Japan hangs ‘Twitter Killer’ in first execution since 2022

Takahiro Shiraishi covers his face inside a police car in Tokyo, in this photo taken by Kyodo in November 2017 and released by Kyodo on December 15, 2020. – Reuters

Japan executed a man on Friday who killed nine people after contacting them on social media, the first use of the death penalty in the country in almost three years.

Takahiro Shiraishi had been sentenced to death for his suffocation and degradation of eight women and a man in his apartment in Zama City in Kanagawa near Tokyo. He was called “Twitter Killer” when he contacted the victims via the social media platform.

Justice Minister Keisuke Suzuki, who authorized Shiraishi’s hanging, said that after careful investigation, he decided to take into account the “extremely selfish” motif of crimes of criminal offense that “caused great shock and turmoil to society.”

It followed the execution in July 2022 by a man walking on a stabbing in Tokyo’s shopping district of Akihabara in 2008.
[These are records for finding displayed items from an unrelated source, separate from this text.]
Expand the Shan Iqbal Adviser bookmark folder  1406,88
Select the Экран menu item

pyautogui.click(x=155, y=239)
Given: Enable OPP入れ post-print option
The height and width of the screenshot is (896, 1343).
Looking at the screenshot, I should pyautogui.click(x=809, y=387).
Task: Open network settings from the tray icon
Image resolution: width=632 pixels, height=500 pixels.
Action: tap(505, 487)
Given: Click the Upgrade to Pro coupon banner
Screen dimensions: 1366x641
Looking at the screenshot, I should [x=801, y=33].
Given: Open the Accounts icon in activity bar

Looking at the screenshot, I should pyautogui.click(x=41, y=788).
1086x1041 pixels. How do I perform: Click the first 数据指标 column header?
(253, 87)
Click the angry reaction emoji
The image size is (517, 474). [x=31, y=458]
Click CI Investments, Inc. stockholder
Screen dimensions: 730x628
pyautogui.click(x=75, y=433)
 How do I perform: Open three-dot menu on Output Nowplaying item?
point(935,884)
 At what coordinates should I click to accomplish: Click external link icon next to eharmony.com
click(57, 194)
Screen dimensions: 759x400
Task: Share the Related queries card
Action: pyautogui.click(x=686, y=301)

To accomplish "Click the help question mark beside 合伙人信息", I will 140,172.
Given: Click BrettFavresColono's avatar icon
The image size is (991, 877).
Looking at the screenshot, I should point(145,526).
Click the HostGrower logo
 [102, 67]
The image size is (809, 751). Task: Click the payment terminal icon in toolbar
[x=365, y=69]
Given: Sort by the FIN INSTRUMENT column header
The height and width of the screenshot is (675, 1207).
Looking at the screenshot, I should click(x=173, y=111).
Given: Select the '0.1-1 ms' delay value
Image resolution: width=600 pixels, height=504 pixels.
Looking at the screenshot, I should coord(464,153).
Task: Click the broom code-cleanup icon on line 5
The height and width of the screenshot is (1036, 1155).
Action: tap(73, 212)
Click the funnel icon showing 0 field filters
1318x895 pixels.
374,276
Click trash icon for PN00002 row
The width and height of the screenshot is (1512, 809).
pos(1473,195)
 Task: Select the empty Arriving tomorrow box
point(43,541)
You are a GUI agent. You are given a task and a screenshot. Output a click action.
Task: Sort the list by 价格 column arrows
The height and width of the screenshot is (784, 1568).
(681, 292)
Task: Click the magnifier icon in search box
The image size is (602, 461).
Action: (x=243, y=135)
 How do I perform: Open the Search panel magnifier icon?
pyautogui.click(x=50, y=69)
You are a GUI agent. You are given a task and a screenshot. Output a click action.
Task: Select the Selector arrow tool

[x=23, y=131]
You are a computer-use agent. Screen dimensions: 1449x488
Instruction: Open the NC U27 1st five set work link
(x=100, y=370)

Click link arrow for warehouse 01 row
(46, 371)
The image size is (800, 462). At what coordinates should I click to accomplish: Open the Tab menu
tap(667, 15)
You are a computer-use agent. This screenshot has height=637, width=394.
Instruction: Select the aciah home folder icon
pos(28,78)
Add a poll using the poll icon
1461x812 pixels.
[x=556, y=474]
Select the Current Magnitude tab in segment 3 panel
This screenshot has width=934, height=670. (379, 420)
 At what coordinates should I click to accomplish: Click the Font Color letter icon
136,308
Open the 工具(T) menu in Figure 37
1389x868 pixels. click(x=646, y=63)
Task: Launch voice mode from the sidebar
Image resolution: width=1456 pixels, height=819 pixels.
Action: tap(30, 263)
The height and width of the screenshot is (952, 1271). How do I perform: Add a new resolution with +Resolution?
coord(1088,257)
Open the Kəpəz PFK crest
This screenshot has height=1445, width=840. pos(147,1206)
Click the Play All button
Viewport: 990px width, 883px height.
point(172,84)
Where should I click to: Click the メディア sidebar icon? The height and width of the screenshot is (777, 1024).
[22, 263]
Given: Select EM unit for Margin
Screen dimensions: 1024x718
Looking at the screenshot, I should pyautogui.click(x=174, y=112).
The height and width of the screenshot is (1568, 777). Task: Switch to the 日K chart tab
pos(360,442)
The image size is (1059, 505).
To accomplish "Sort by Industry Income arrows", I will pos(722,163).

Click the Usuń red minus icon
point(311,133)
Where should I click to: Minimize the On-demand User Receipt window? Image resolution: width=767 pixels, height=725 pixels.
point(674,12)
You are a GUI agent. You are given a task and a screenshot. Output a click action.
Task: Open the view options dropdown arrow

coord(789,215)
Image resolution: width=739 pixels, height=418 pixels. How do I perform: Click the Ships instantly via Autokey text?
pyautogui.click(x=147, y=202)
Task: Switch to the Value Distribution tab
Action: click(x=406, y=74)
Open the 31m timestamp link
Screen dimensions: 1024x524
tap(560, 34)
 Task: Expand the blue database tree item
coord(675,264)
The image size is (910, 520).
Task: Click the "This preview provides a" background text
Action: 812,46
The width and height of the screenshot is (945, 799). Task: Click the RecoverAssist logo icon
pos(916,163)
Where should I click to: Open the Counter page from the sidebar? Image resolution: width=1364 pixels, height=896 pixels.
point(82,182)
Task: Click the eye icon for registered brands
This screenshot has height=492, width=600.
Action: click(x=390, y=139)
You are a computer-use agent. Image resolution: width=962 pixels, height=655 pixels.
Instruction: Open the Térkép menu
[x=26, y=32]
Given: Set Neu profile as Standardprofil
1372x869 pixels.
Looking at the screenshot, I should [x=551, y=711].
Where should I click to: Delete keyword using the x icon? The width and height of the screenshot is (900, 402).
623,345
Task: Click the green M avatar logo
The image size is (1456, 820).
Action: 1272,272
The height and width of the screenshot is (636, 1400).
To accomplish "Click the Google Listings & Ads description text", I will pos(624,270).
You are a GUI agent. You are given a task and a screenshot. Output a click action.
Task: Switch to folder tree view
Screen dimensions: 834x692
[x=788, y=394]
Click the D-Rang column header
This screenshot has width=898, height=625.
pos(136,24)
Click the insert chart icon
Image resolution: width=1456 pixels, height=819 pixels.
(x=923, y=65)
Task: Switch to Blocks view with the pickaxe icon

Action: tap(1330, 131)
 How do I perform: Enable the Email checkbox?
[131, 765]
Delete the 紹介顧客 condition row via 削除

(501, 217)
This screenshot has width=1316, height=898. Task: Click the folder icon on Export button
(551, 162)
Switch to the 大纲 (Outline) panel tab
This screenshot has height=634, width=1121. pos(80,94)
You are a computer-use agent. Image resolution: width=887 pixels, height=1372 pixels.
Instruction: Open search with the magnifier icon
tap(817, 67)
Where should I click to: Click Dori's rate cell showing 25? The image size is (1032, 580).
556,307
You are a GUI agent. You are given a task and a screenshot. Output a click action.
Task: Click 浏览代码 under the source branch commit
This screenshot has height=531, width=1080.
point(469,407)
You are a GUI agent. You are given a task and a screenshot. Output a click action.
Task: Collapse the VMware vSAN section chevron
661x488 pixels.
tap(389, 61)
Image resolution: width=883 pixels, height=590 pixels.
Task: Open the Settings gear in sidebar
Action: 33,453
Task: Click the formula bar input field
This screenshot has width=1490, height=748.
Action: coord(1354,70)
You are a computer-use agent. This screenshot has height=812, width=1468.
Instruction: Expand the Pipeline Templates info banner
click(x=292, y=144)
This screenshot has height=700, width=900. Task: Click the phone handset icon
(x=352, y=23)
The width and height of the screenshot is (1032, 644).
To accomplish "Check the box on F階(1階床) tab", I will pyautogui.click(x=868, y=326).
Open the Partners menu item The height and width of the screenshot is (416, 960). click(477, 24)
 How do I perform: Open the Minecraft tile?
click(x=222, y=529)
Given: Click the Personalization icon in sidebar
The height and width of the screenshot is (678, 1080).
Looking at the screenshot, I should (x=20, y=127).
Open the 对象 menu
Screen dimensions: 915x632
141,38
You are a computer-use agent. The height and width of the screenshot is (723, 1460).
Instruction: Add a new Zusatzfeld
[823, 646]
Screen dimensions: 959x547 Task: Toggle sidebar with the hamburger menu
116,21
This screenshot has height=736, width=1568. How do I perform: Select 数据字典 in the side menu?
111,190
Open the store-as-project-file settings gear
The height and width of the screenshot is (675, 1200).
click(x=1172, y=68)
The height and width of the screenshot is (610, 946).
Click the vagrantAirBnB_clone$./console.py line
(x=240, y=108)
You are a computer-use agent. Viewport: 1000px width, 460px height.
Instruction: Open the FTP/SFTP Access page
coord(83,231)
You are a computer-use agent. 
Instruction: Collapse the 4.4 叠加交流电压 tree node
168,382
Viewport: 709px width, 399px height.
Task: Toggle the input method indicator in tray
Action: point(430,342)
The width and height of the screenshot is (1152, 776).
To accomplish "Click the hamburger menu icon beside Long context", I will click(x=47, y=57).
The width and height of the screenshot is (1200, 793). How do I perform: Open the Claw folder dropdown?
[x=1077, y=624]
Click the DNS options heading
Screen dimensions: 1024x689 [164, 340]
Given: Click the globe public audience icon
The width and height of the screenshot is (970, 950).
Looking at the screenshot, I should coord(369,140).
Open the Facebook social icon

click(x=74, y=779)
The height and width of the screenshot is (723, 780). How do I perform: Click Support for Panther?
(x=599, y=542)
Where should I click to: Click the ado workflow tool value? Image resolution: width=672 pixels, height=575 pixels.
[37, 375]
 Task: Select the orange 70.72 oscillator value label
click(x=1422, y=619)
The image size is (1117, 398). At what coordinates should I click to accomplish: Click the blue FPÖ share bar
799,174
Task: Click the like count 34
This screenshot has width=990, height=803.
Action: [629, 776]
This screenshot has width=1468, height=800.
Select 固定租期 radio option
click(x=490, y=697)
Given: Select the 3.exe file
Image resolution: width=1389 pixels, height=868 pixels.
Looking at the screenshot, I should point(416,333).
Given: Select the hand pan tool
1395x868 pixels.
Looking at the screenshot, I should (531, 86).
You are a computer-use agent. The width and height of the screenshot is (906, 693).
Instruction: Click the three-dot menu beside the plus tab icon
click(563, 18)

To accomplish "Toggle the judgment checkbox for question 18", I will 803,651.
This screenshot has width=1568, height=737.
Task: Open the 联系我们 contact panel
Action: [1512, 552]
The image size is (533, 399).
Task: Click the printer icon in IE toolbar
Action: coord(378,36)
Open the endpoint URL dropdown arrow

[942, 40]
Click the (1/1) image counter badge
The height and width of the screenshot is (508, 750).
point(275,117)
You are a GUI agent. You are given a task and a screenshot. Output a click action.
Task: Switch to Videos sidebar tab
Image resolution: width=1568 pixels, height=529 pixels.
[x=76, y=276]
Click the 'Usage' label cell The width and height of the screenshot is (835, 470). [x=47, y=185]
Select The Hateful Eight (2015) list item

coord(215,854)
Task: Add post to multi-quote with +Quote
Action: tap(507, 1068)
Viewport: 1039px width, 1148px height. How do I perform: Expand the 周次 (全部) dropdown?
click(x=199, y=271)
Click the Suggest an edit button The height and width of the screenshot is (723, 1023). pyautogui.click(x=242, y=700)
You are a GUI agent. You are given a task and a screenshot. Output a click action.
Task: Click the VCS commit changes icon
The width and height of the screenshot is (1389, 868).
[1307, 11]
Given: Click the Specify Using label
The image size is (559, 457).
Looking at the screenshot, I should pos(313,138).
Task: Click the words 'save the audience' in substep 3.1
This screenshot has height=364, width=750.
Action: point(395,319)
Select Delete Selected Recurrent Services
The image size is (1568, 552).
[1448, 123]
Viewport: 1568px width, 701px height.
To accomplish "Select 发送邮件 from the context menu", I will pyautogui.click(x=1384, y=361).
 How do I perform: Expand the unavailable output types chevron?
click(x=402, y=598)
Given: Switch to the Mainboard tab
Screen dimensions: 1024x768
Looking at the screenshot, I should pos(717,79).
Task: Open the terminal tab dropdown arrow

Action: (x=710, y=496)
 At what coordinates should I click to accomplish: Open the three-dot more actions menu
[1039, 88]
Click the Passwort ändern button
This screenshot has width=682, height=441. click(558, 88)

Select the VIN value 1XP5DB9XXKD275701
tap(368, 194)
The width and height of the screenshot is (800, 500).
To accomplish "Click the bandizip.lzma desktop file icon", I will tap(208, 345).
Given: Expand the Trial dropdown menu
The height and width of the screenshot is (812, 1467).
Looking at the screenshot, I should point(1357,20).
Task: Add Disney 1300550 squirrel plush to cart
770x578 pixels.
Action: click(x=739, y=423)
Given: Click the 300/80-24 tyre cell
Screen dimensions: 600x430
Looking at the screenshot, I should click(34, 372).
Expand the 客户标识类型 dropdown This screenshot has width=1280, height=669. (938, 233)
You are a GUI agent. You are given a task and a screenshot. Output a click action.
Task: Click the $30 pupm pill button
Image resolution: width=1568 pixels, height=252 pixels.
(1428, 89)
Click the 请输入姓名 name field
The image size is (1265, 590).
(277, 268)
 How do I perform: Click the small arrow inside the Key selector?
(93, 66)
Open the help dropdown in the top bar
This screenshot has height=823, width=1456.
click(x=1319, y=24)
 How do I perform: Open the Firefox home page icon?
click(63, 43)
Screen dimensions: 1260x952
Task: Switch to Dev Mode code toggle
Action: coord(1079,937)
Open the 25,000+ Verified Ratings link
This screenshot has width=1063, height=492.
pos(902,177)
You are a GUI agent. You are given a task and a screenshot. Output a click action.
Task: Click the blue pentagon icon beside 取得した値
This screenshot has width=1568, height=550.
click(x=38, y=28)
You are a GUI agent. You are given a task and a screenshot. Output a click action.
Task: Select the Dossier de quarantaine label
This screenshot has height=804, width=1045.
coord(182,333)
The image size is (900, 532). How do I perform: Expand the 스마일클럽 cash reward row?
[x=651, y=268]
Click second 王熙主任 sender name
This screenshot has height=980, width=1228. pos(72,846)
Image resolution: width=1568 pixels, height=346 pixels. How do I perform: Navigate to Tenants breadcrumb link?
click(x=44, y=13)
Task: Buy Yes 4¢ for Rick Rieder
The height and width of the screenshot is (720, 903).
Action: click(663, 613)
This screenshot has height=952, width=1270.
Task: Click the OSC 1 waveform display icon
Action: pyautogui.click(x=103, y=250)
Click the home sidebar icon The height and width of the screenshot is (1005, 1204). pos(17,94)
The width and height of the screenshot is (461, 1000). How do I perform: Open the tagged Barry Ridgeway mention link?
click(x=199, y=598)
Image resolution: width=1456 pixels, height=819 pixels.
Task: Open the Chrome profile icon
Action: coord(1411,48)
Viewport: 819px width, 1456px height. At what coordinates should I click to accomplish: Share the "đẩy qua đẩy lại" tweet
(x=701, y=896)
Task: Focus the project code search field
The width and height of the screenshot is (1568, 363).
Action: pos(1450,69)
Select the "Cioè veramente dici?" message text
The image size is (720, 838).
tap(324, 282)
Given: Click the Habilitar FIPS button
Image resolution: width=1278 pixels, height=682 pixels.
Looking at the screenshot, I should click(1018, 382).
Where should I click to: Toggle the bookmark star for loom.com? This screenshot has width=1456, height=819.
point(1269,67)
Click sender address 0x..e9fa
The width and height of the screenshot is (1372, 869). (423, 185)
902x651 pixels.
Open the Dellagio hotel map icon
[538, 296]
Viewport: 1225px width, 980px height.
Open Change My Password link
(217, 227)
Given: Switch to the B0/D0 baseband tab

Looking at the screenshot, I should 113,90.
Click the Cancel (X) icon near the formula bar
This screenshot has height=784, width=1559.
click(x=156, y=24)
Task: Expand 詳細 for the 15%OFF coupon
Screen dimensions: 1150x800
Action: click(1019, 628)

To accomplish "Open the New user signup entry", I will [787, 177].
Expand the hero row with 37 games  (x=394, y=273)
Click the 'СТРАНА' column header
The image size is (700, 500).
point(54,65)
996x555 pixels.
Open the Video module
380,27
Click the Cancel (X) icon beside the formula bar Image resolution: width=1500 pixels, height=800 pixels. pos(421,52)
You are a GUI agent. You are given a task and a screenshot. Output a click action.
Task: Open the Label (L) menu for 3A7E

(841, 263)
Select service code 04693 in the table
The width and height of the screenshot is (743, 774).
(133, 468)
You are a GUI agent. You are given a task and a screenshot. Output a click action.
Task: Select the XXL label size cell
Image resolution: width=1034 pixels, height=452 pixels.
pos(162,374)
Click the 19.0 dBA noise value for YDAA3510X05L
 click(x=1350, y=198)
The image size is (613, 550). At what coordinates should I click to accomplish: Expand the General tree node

It was also the first time that a death penalty has been implemented since Prime Minister Shigeru Ishiba’s government was inaugurated last October.

Last September, a Japanese court acquitted Iwao Hakamada, which had spent the world’s longest time on the death of the death of an wrongful conviction for crimes committed almost 60 years ago.

The death penalty is carried out by hanging in Japan, and prisoners are told of their execution hours before it is performed, which has long been decorated by human rights groups for the stress it puts on prisoners.

“It is not appropriate to abolish the death penalty while these violent crimes are still committed,” Suzuki told a press conference. There are currently 105 deaths inmates in Japan, he added.